Über 30 Jahre hinweg haben wir versucht, unseren Patient*innen zu erklären, was sie in welchem Notfall tun müssen, wann sie die 112 und wann die 116 117 anrufen müssen. Das muss man leider als gescheitert betrachten. Die Patient*innen gehen einfach dorthin, wo sie potenziell immer Hilfe erhalten, und das sind nun einmal die Notaufnahmen. Was wir aber verpasst haben, ist, einen engen Schulterschluss zwischen niedergelassener Medizin und stationärer Notfallmedizin zu schaffen. In den nächsten Jahren müssen wir daran hart arbeiten. Mein Ziel ist es, in unseren Notaufnahmen die Wartezeit auf Null zu senken. Wenn die KV-Praxis nicht offen hat, werden viele Patient*innen derzeit in der Notaufnahme erst nach vier, fünf Stunden behandelt – dann, wenn alle potenziell schwerer Erkrankten schon versorgt wurden. Das aber erzeugt Frust, vor allem, weil Sie dann noch nicht mal ein Rezept oder eine AU ausstellen oder an Fachärzt*innen weiter überweisen können. Deshalb brauchen wir eine ambulante Struktur, die integriert mit der Notaufnahme zusammenarbeitet – entweder über die KV oder in Kooperation mit uns.

Ambulantisierung ist erstrebenswert, aber was ist mit älteren, mobilitätseingeschränkten Menschen?

Man muss natürlich immer schauen, aus welchem sozialen Kontext die Patient*innen kommen. Alleinstehende ältere Damen oder Herren können wir nach einer Prozedur nicht einfach wieder nach Hause schicken.
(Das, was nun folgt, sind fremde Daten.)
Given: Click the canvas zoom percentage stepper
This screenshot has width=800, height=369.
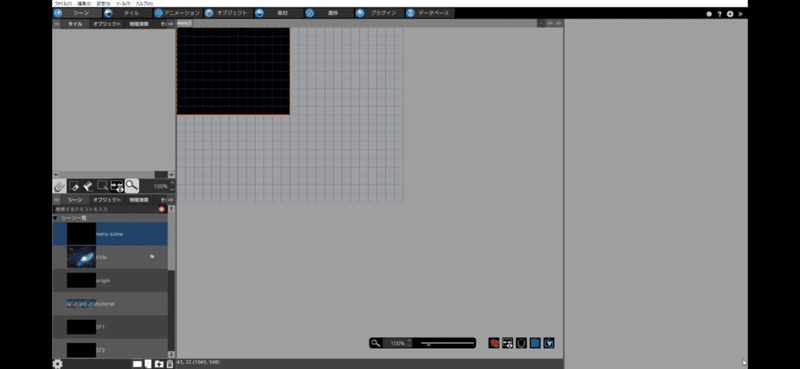Looking at the screenshot, I should [x=409, y=343].
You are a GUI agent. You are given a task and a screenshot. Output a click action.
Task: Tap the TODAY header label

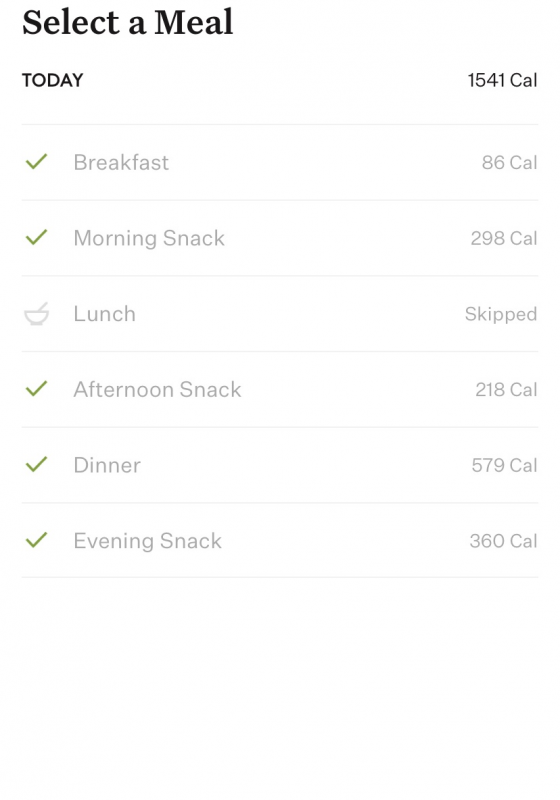53,80
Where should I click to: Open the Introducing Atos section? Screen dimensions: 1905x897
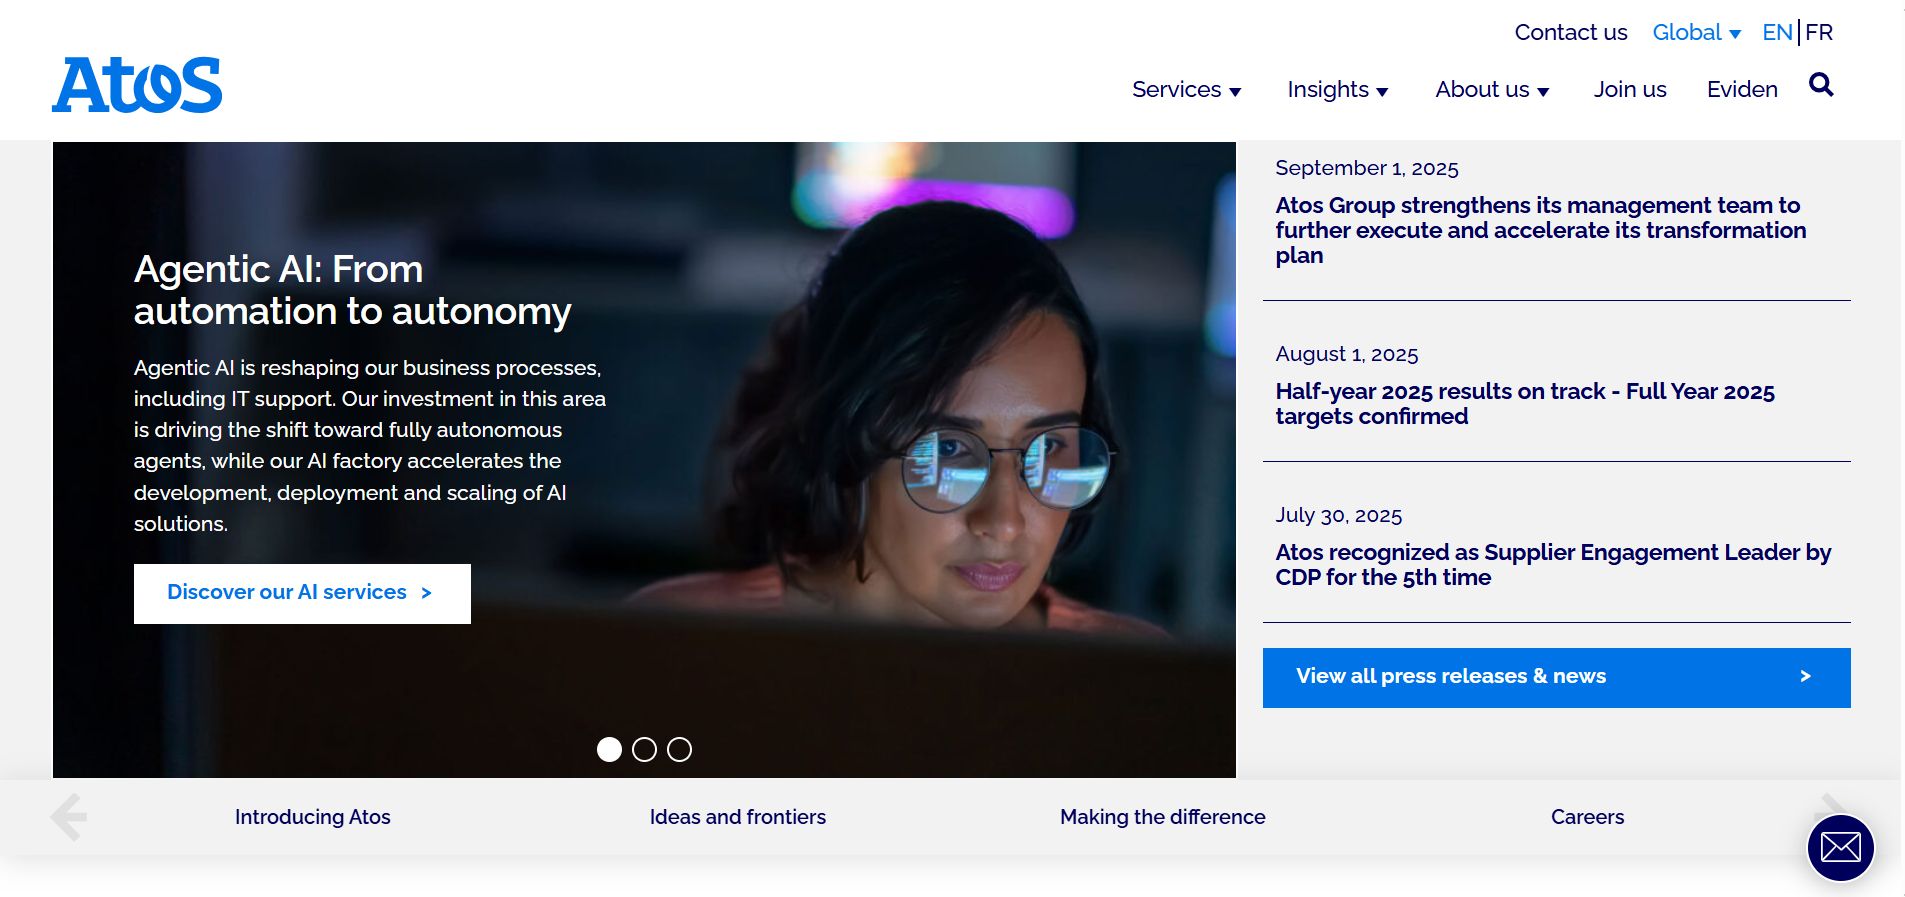tap(312, 817)
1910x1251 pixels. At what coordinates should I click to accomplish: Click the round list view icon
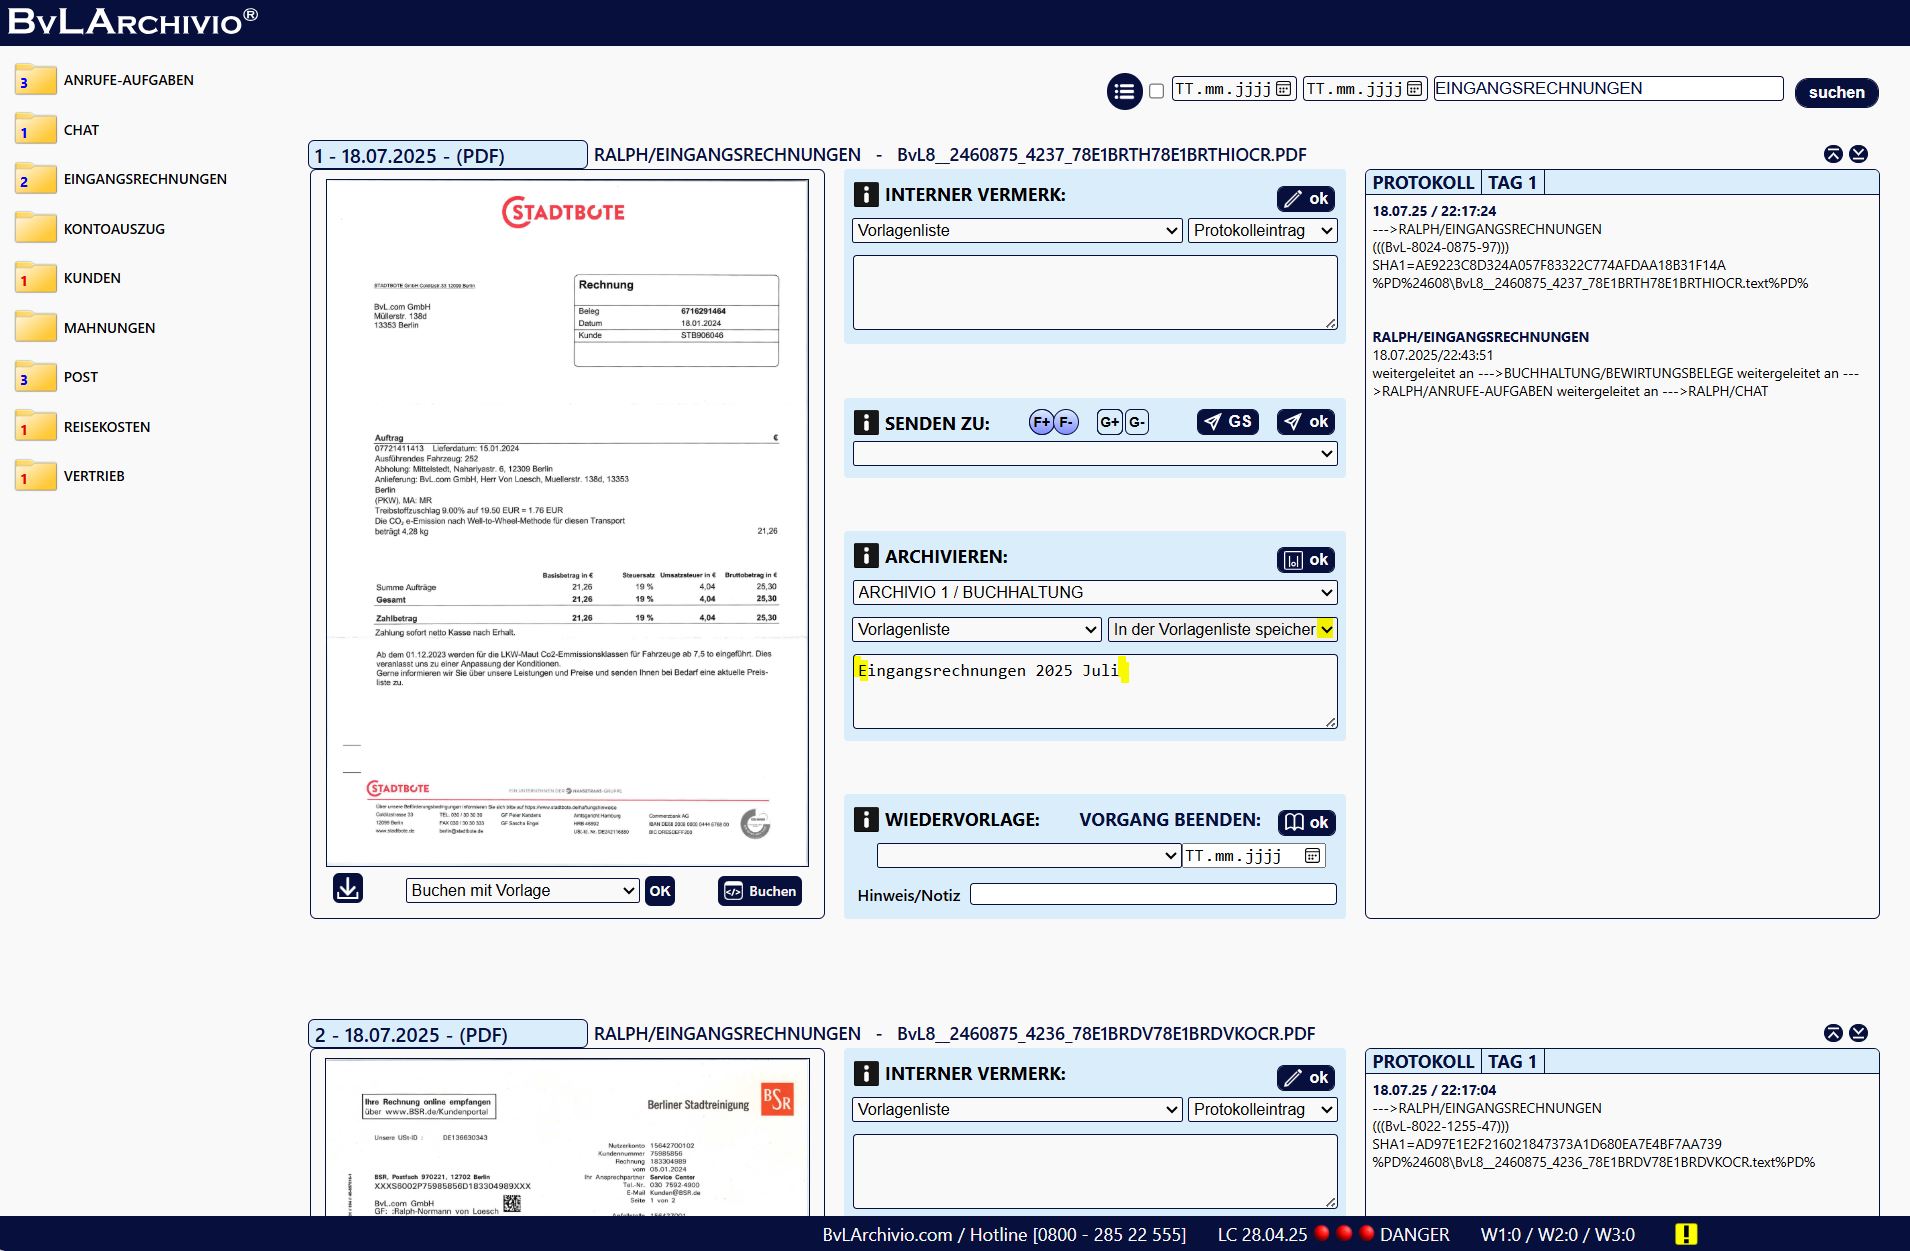pyautogui.click(x=1124, y=92)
Aber dadurch, dass wir künftig ambulante und stationäre Behandlungen anbieten können, haben wir auch einen gewissen Ermessensspielraum und können Ältere auch mal noch ein paar Tage länger da behalten. Von unserer geriatrischen Kompetenz in Neuperlach und Schwabing profitieren künftig insbesondere ältere Patient*innen. Wenn sie mit einer Schenkelhalsfraktur in die Klinik kommen, liegen sie derzeit drei Tage im Krankenhaus. Danach sind sie eigentlich schon wieder mobilisiert, können aber noch nicht in ihr häusliches Umfeld zurück. Dafür brauchen sie dann z.B. eine stationäre akutgeriatrische Frühreha in einem unserer geriatrischen Kompetenzzentren.

Was würden Sie zusammenfassend Ärzt*innen sagen, die die geplanten Veränderungen eher kritisch sehen?

Für uns ist völlig klar, dass wir auch weiterhin Daseinsvorsorge für die Münchnerinnen und Münchner leisten werden. Wir werden eine vollumfängliche Gesundheitsversorgung anbieten, jetzt und in der Zukunft.
Gleichzeitig bin ich mir sicher, dass wir die Versorgung durch die neuen Pläne und den Konzentrationseffekt sogar noch verbessern werden. Ins- besondere an den großen Standorten werden wir die Versorgungskapazitäten auch für hochkomplexe Notfälle künftig sogar noch weiter ausbauen.